But since the 1990s, state Governors have gained more budget power and state legislatures have become less powerful in this respect. Fiscal stringency and performance-based budgeting systems became common among states in the 2000s.
Budget Punctuations
There have been occasions when there have been significant shifts in budgets due usually to a significant change in public policy. The observations of budget changes outside the normal range (larger than 30 percent, but generally 50 to 100 percent) have been characterized as budget punctuations . Scholars also attempted to explain why such dramatic budget changes happen in the first place.

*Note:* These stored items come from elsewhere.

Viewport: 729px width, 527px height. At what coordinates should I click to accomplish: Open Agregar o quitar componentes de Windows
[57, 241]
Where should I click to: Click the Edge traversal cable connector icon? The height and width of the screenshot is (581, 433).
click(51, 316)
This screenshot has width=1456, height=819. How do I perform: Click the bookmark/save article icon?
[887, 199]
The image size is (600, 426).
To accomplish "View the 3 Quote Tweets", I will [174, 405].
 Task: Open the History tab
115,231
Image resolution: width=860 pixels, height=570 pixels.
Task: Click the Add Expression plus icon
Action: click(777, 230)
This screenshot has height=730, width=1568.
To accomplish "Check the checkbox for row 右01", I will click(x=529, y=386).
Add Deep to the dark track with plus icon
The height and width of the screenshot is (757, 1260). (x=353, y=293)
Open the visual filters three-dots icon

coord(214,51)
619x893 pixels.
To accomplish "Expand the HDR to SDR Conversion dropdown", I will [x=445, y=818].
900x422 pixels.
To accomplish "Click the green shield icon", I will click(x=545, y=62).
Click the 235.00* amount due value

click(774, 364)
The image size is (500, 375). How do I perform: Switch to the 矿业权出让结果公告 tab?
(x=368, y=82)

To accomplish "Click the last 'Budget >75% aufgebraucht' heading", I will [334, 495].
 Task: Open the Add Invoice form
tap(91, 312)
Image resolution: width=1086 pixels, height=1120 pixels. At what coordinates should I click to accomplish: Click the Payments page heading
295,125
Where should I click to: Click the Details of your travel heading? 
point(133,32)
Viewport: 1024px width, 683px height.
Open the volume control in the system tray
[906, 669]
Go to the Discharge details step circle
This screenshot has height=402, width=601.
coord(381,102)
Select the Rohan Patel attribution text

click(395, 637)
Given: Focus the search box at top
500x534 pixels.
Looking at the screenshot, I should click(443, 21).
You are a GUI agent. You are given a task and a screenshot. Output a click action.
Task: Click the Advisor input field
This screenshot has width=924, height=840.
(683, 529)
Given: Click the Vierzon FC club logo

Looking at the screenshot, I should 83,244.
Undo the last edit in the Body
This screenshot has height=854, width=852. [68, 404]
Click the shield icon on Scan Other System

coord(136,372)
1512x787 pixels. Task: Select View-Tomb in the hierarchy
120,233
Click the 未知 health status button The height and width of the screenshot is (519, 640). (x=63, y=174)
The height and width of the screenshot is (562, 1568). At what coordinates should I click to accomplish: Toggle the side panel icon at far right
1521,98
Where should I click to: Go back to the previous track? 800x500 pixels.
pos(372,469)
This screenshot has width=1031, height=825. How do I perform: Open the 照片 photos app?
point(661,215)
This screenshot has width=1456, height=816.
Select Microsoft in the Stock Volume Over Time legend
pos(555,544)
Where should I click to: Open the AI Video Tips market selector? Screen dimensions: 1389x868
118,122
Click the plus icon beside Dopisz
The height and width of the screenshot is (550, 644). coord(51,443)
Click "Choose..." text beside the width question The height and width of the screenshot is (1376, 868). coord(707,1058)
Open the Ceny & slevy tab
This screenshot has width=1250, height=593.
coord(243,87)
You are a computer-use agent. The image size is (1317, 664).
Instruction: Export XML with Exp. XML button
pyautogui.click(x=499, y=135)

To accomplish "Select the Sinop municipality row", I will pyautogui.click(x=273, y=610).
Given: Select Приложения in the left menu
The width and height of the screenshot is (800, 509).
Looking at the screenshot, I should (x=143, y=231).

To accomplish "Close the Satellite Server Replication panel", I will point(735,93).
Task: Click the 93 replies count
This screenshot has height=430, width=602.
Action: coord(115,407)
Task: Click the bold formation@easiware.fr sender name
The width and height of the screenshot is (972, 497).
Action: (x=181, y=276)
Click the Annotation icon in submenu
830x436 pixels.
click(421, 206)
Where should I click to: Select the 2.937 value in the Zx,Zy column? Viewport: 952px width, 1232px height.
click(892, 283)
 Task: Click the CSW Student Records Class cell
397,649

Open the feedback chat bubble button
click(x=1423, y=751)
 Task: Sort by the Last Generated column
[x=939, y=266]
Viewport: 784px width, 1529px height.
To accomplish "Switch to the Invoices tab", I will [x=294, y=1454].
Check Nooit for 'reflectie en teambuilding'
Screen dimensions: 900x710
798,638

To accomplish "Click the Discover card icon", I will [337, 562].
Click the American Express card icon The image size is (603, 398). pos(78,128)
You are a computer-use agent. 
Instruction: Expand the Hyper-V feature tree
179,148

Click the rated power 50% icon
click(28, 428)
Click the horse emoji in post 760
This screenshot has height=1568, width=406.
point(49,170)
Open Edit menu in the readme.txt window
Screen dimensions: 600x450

To explain why processes characterized by stability and incrementalism occasionally depart from the norm, the punctuated-equilibrium theory was developed. Important governmental programs are sometimes altered dramatically, even if most of the time they continue as they did in the previous year. Most policy models have been designed to explain either stability or change, but not both as punctuated-equilibrium theory does. This theory, developed for the United States and its budgeting processes, has been applied to a number of advanced democracies.
How Budgets Change
KEY FACTORS
SUBSYSTEM POLITICS VS. MACROPOLITICS
Collectively, government policymakers usually process information in a parallel way through subsystems, policy monopolies, iron triangles, and issue networks, and this leads to budgets changing only incrementally. But when issues move from subsystem politics to macropolitics , the Congress and President give their attention to one or a few high-profile items at a time. Under this lens, policies and programs can radically depart from the past, creating large budgetary changes.
ATTRIBUTES REVIEW
Policymakers tend to understand choices in terms of a circumscribed set of attributes, and tend to have considerable difficulties in making trade-offs among these attributes. For instance, a policy may promote economic growth but may also have a negative environmental impact. Only one of these competing values may be in the forefront of policymakers’ attention. If this attention were to dramatically shift for any reason, then the chosen policy might shift just as dramatically. In general terms, policymakers tend to stick with particular attributes used in structuring a choice until circumstances force them to re-evaluate these attributes (Jones, 1999).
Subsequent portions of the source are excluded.